» **Problem statement**
Nothing but the lines from the line with "Screen dimensions: 511x515" through the end of the data is to be copied, and each is to be copied exactly.

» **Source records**
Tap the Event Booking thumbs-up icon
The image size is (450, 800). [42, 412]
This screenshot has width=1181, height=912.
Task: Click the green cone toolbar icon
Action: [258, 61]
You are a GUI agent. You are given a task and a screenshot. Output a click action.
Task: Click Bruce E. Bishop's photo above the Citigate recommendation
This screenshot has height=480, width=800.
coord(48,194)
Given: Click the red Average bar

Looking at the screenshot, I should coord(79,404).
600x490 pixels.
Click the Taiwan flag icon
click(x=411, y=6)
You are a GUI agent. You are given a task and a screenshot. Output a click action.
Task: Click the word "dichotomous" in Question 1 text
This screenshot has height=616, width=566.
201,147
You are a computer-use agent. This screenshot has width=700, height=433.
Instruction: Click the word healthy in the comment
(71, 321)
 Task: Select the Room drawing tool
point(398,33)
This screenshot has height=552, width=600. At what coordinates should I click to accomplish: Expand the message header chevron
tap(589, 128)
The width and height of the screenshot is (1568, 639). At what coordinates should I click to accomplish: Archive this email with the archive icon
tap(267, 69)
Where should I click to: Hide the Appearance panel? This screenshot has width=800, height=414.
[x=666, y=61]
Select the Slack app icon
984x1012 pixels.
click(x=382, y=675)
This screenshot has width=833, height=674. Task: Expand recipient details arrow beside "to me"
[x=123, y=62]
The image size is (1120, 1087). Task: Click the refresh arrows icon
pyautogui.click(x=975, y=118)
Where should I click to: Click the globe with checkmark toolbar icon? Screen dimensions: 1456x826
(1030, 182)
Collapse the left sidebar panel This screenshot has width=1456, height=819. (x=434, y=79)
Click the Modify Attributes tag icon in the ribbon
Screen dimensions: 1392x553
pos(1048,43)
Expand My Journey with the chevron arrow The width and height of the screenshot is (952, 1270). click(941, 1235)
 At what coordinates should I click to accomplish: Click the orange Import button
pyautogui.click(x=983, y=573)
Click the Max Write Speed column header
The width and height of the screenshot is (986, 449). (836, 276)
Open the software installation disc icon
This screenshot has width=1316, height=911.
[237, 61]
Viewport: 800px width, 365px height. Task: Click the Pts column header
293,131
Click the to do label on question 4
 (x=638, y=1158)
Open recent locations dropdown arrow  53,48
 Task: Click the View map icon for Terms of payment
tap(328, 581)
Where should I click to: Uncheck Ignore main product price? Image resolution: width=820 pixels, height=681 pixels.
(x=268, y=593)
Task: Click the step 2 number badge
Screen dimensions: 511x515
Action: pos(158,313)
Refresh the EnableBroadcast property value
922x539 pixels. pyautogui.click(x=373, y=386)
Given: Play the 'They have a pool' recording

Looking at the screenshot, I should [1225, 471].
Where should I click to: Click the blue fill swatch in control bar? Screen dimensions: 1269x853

» **Your solution**
Screen dimensions: 511x515
Action: pos(158,313)
Refresh the EnableBroadcast property value
922x539 pixels. pyautogui.click(x=373, y=386)
Given: Play the 'They have a pool' recording

Looking at the screenshot, I should [1225, 471].
Where should I click to: Click the blue fill swatch in control bar? Screen dimensions: 1269x853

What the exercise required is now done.